Macrostrat's database backup service enables on-demand and periodic backups of PostgreSQL databases to local directories and remote S3 buckets. The service is designed to be run in a standalone Docker container, and is typically configured with environment variables.
It is based on pg_dump and Rclone and was initially created as a built-in backup service for the Sparrow data system.
Local backup to a directory and/or backup to a remote S3 bucket are supported, depending on which environment variables are set.
By default, the image runs the backup-service command for periodic backups. A
backup-db command that runs a one-off backup is also provided;
this can be run using
docker run pg-backup-service backup-db
with the appropriate environment variables.
Backups are named using an optional prefix, the database name, a 10-character file hash, and a timestamp, as such:
$DB_BACKUP_PREFIX/$dbname-5e753082e5-2021-11-01T20:51:55.pg-dump
This project is useful for low-intensity applications, but for larger-scale systems, using an incremental/streaming backup system like Barman or PGBackRest is recommended.
The application is configured with environment variables, allowing easy integration into Docker-centric workflows.
The name of the database to back up to (DB_NAME takes precedence)
With DB_NAME, a comma-separated string can be provided to back up multiple databases.
Other common PostgreSQL connection variables are also supported, such as:
PGHOST(default:localhost)PGPORT(default:5432)PGUSER(default:postgres)PGPASSWORD(no default)
This service is primarily designed to support backup to an S3-compatible storage bucket. S3 buckets are provided
by most storage providers including many university IT systems. Macrostrat's backup services are typically used with
s3.drive.wisc.edu.
S3_ENDPOINT: the S3 endpoint (Required for cloud backup)S3_ACCESS_KEY: the S3 access key (Required for cloud backup)S3_SECRET_KEY: the S3 secret key (Required for cloud backup)S3_BACKUP_BUCKET: the S3 bucket (Required for cloud backup)
DB_BACKUP_DIR: the directory to back up to (Required for local backup).
In order to back up the database outside of the docker container, you will need to mount this directory on the host machine:
docker run \
--env DB_BACKUP_DIR=/db-backups \
--volume /local-backups:/db-backups \
pg-backup-service
Backups are scheduled using the go-cron library; the schedule
is set by the SCHEDULE environment variable.
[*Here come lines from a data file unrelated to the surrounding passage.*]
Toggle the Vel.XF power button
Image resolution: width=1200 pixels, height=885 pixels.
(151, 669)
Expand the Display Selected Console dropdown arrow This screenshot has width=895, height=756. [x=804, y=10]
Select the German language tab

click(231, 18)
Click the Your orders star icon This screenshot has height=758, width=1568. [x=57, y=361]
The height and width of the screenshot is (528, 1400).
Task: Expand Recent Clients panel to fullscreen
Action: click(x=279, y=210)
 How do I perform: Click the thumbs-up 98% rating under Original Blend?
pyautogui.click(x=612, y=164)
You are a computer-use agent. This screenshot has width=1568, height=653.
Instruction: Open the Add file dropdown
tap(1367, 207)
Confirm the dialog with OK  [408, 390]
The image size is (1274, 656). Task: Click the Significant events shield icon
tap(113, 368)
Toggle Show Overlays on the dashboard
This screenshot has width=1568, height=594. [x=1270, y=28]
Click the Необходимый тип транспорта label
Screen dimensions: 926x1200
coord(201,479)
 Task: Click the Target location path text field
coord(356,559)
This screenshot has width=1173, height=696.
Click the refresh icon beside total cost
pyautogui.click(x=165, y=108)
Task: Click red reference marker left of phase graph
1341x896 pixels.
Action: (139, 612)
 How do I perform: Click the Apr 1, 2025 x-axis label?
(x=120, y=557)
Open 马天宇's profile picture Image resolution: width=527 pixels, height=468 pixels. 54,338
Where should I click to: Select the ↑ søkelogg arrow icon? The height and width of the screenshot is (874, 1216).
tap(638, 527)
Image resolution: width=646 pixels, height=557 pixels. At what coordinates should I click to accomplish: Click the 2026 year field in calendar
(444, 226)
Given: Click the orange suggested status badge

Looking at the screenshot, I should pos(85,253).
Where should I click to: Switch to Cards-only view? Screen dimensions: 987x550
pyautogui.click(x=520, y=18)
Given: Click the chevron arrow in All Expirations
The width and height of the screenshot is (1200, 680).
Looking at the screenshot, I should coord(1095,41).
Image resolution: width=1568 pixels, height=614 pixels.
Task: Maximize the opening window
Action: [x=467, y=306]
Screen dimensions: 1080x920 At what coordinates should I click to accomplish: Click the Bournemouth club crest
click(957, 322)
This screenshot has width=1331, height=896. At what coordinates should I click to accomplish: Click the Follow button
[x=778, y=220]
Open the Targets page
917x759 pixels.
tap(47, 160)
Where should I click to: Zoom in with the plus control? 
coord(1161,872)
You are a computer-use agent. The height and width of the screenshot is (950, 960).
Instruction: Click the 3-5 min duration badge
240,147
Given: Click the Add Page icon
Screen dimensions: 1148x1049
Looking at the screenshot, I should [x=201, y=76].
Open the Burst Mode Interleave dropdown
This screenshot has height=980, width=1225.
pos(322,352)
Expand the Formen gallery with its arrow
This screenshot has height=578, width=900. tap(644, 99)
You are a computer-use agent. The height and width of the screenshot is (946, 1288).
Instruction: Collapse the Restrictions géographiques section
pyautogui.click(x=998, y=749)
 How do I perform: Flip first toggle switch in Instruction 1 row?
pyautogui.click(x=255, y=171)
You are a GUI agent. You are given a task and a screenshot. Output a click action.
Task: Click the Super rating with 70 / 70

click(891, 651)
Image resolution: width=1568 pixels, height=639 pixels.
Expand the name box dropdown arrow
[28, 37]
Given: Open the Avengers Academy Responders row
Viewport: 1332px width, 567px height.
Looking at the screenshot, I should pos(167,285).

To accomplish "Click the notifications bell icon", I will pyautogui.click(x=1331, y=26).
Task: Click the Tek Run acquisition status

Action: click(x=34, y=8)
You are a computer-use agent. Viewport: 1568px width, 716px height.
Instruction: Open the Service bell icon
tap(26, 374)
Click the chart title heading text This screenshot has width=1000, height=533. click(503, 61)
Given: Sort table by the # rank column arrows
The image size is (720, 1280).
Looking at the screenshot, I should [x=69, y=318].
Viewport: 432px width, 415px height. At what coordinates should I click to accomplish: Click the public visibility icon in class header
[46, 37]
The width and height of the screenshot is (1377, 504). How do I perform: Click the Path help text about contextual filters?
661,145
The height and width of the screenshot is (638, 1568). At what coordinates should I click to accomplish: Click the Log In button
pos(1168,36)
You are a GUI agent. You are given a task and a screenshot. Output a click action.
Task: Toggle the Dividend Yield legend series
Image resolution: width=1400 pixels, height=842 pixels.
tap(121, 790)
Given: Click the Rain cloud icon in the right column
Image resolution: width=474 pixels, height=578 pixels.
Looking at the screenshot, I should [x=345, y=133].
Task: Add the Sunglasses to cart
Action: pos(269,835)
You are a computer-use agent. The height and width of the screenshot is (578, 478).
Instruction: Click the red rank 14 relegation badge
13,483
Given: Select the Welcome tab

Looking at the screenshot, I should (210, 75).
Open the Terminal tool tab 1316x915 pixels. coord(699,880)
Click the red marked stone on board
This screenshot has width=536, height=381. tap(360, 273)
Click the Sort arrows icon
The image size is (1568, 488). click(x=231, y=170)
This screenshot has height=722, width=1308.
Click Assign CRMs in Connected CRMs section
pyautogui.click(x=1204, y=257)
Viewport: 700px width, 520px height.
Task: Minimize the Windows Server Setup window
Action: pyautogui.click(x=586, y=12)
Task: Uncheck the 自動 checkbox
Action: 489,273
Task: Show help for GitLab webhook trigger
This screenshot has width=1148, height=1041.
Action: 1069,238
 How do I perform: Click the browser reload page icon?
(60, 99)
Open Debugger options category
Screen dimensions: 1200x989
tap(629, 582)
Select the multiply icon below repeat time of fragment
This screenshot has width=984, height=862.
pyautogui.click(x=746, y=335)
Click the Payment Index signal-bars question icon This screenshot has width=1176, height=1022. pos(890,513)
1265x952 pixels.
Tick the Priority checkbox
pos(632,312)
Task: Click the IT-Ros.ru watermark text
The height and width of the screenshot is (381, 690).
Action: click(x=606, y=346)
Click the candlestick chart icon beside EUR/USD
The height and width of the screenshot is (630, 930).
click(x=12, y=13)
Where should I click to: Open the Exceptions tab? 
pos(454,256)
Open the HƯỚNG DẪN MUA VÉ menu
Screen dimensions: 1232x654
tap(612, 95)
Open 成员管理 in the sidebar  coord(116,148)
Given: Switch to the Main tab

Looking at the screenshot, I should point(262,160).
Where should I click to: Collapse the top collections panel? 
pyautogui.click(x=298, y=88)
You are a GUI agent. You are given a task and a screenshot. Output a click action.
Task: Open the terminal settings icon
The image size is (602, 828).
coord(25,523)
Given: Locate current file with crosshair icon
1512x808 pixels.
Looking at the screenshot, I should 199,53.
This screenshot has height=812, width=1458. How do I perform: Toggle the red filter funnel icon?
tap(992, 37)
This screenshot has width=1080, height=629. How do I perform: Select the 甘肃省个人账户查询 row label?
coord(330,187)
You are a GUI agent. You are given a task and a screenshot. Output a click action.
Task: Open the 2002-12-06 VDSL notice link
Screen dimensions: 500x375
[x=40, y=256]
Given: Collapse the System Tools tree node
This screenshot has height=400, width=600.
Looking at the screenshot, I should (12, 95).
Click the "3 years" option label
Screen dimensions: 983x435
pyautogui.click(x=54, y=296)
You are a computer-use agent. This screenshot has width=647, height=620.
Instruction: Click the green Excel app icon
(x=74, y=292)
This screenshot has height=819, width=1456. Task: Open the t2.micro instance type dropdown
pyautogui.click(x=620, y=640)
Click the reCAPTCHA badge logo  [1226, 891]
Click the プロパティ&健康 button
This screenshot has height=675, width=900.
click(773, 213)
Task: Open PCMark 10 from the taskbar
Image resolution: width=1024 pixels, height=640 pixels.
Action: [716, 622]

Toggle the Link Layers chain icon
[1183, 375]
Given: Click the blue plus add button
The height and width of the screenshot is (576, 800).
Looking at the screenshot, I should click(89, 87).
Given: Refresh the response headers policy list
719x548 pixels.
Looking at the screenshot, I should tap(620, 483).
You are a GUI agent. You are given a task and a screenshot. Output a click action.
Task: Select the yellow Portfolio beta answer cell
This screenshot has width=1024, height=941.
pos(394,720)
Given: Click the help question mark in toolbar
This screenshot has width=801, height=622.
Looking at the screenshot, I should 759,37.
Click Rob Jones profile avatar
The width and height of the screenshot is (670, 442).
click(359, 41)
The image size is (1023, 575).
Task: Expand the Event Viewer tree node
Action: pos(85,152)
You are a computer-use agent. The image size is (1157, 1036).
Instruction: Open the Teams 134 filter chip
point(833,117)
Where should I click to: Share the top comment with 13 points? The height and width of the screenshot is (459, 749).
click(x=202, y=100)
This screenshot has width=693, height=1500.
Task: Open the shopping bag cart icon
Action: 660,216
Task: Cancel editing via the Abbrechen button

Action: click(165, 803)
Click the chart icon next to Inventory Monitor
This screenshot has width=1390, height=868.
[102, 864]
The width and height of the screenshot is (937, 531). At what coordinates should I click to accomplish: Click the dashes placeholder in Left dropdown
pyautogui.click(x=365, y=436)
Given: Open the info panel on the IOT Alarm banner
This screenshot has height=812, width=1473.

Schedules can be
set to a crontab-style format, or more appealingly, a simple format: @daily, @hourly, @weekly, @every 100s etc.
See the go-cron documentation for more information.
By default, no schedule is applied, and a single backup is performed on startup.
DB_BACKUP_PREFIX: A prefix for database backups. If provided, all backups will be put within a specific namespace or folder. This is useful for sharing a bucket between many different database backup jobs.DB_BACKUP_MAX_N: the maximum number of backups to keep (default:10)PGDUMP_OPTIONS: additional options to pass topg_dumpfor all backup jobs.
If more customization of the backup process beyond $PGDUMP_OPTIONS is desired, any dump-$dbname or dump-database
commands added to the container's PATH will override the normal pg_dump -Fc command.
These have a signature dump-database <dbname> <out-dir> and must output only the filename of the dump file created.
See bin/defs.bash for more details.
The backup service creates custom-format PostgreSQL dump files. These can be restored with a command like
pg_restore -d $DB_NAME "$backup_file_name"
A built-in restore command may be provided in a future version of this image.
This container can be easily included in docker compose
container stacks.
services:
db_server:
image: postgis:13-3.1
...
db_backup:
image: ghcr.io/macrostrat/pg-backup-service:main
environment:
# Back up every weekend
- SCHEDULE=@weekly
- PGHOST=db_server
- PGPASSWORD=<your-password>
- DB_BACKUP_PREFIX=strata-v1
# Can set multiple databases for backup!!
- DB_NAME=strata-main,strata-dev
# S3 configuration parameters
- S3_ENDPOINT=s3.drive.wisc.edu
- S3_ACCESS_KEY
- S3_SECRET_KEY
- S3_BACKUP_BUCKET=database-backupsBasic backup functionality is fully tested. Tests can be run locally using make test.
All pull requests and commits to the main branch
are automatically tested, and updates to the Docker image are automatically pushed to the Github container registry.
Any contributions should add appropriate tests and documentation.
- A built-in command to restore from a backup (possibly with an interactive prompt).
- Possibly shift to Python from shell scripts.